HIBIKI FP OFFICE(愛知県名古屋市のFP事務所)の重永です。
「かんぽ生命、2万2千件で保険料の二重払い」
出典:日本経済新聞
衝撃的なニュースでしたね。
完全に悪意があってやっているようにしか思えません。
保険料収入額、国内3位のかんぽ生命がまさかの。。
なぜこんなことになってしまったのか考察し、引っかからないように金融リテラシーを高めていきましょう。
【今回の不正について】
簡単に説明すると、保険を切り替えるタイミングなどで2重保険の状態(もちろん保険料も保障も2倍)を半年以上続けさせて、保険料負担させていたというもの。今まで払っていた保険料が2倍なんて。。

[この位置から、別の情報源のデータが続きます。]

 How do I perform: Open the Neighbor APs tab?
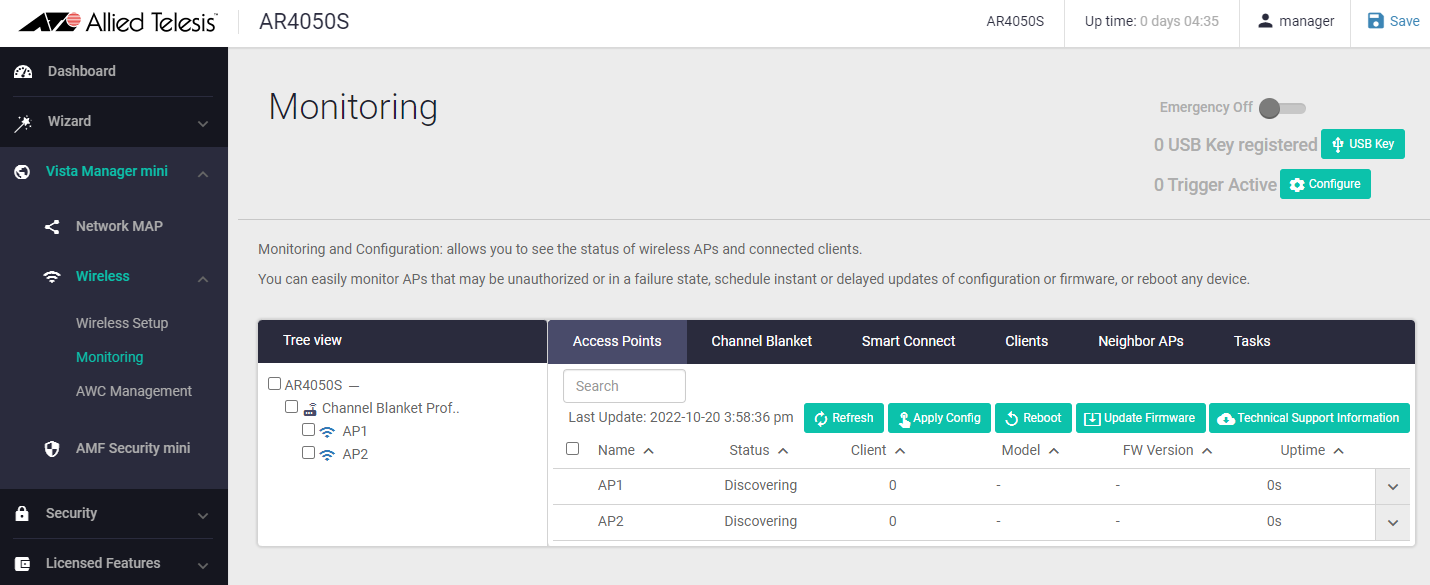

旧契約を半年以内に解約されると成績や手当が減るということで不正に走ったということです。
新たに保険に入り直す際、たしかに無保険期間があるのは良くありません。しかし、半年以上も新旧両方の保険料を払わせるなんてありえません。(ありえないから営業評価の基準が半年なのでしょう)
かんぽ生命も当初は「顧客が契約に同意していて違法性はない」と主張していましたが、一転して不適切だったと認める方向で調整しているそうです。
3年弱も続けていたということは、組織的に承認していたわけですねえ。。グレーゾーンとでも思っていたんでしょうか。
一営業員が穴を見つけてやった不正とはレベルが違います。金融庁は処分を検討しているとのこと。こんなことされたら、もう信頼できなくないですか?
【なぜこんな不正が?(推測)】
かんぽ生命は先月27日にも別の問題で話題になっていました。
保険の乗り換え時に健康状態がよくないという理由で再契約しなかった事例が2019年3月までに約18,900件あったそうです。
その中には保険の“特約切替”で対応できたにも関わらず、旧契約を解約して新契約を結び直したものも2017年以降に約5,000件あるとのことで、合計で24,000件です。
推測になりますが
「無保険期間があるのは良くありません」という営業トークが使われていたのでしょうね。たしかに無保険期間があるのは良くありません。
しかし最低でも半年以上も保険料2重払いをさせるのはどうなのかと。。保障も2倍だけど。。
「半年は解約できない」と嘘の説明をした人や、自分で半年分の保険料を負担していた人もいるそうです。どれだけブラックなのでしょうか。。
【営業成績と営業手当】
営業成績は社内での評価(昇進など)のため、営業手当はお給料に反映されるもの。後者のために自分で保険料を負担するのはリスクしかありませんね。
ではなぜ営業員が保険料を自腹で払ってまで継続させるのか、前者の営業成績のためでしょう。
通常、営業成績はお金で買えません。自身に課せられたノルマ消費をお金で解決できるならいいということでしょう。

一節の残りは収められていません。